After the European Commission levied a record nearly $3 billion fine against Google in an antitrust ruling for favoring its own Shopping ads and squeezing out rivals, Google established Google Shopping as a separate business unit to compete in the ad auction against other comparison shopping engines (CSEs).
That change was supposed to take effect last fall, but ads from competitors have been slow to appear and remain scarce. We’ve recently reported on competitor ads beginning to show occasionally in the UK. In the tweet below, Head of SEM at Bloofusion Martin Roettgerding, said they remain rare in Germany and shared an example of links to competing shopping engines appearing at the end of the carousel.
In the letter to Commissioner Vestager, the group cited three reasons why Google’s remedy is non-compliant with the Commission’s decision:
- The fact that the new EU Google Shopping unit remains owned by its parent company means its “participation in the auction is essentially meaningless”.

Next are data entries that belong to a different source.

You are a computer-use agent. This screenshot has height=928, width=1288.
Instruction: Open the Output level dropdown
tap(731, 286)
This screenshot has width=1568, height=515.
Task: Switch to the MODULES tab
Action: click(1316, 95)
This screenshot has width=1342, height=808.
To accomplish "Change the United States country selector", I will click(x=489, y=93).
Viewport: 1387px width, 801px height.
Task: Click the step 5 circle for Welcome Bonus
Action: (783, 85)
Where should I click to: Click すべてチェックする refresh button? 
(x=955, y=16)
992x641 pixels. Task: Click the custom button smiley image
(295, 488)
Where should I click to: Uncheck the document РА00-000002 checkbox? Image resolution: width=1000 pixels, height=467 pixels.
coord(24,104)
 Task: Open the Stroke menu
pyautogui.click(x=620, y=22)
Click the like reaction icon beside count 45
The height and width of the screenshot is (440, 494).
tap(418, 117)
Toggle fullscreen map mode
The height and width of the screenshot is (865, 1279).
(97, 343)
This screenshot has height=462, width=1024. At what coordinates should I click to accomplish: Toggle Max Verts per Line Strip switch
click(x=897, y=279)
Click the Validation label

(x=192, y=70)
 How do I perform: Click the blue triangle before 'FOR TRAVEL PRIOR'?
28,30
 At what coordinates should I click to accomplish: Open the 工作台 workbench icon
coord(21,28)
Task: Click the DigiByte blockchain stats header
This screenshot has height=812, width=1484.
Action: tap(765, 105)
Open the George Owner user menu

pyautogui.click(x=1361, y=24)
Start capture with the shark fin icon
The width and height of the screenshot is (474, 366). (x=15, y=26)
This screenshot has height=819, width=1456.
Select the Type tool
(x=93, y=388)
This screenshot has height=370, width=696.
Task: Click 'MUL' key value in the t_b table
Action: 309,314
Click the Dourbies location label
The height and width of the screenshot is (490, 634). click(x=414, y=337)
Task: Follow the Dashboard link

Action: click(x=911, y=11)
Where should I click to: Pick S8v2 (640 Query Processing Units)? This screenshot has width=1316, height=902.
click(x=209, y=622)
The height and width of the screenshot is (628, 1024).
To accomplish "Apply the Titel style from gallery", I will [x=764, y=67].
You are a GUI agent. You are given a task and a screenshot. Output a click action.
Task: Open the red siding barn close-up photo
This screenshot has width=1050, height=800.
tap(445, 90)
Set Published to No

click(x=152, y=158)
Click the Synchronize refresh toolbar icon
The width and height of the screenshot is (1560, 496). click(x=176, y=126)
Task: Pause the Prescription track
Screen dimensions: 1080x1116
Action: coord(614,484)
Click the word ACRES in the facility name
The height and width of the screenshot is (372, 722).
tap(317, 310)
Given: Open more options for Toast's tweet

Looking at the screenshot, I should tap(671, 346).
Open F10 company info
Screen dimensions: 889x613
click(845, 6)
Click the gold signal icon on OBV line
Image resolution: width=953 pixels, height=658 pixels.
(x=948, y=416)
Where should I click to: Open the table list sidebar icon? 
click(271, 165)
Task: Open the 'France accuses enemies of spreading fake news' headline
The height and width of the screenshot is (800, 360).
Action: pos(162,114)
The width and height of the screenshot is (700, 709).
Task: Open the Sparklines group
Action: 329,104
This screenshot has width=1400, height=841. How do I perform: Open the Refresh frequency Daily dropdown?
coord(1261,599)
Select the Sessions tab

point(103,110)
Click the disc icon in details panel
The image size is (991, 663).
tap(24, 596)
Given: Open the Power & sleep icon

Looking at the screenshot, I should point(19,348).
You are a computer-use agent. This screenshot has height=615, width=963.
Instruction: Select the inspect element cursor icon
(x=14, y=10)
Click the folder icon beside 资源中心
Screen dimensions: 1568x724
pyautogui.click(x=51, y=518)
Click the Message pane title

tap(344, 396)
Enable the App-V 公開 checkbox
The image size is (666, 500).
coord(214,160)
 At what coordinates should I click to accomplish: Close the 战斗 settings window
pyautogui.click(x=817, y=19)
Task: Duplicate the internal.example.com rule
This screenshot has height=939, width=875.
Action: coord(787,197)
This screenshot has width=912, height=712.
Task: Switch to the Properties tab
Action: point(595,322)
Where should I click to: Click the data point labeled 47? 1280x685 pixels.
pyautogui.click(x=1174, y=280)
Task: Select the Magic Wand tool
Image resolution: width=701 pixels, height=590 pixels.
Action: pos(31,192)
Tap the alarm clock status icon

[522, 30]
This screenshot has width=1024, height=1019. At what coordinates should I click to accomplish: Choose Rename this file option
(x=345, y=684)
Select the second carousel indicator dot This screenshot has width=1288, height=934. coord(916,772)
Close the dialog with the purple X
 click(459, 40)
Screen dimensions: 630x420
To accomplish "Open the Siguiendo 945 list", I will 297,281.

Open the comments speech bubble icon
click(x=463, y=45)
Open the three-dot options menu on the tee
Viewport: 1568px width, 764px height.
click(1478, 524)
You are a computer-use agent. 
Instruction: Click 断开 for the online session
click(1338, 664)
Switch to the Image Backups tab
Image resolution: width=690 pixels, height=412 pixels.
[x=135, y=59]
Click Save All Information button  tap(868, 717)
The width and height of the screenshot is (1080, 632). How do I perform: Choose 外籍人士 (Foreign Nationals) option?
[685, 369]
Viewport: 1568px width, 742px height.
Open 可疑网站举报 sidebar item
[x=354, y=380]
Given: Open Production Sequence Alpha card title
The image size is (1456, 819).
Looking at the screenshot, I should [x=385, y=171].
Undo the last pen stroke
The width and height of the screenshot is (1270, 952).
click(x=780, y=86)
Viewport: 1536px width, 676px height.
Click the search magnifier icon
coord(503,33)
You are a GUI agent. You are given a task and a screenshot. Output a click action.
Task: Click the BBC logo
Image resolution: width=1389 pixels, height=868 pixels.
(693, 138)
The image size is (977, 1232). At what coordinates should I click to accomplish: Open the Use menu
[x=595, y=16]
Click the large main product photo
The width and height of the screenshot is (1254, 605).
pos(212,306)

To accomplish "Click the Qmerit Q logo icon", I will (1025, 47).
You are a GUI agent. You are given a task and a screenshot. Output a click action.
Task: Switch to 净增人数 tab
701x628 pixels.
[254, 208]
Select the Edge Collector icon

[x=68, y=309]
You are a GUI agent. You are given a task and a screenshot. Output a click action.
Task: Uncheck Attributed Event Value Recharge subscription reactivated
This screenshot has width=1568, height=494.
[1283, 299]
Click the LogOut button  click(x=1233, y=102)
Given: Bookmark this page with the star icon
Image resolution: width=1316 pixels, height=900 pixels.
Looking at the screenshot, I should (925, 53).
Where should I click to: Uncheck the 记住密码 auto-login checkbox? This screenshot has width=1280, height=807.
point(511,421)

- When an auction is fully- or over-subscribed, it “inevitably leads to competing services being charged a fee that has the equivalent object or effect as the infringement established by the Decision”.
- Google is still favoring the aggregation of product ads that “in itself constitutes a comparison shopping service” in its search results.
That last point gets to a primary complaint by the rival CSEs that Google Shopping’s switch to an auction-based paid service away from an organic relevance-based system “has terrible consequences for consumers”.
“We respectfully urge the Commission to reject Google’s current remedy proposal and to hold Google to an effective remedy that complies with the principles of equal treatment set out in the Prohibition Decision,” said the 19 signatories, which includes the British comparison site Foundem whose complaints initiated the Commission’s investigation, Twenga and Yroo among others.
Google says it is complying with the decision even as it disputes it and is appealing the ruling.
A spokesman for the European competition authority told Reuters, “The letter raises several arguments that the Commission has already been looking at as part of its ongoing assessment of Google’s measures.”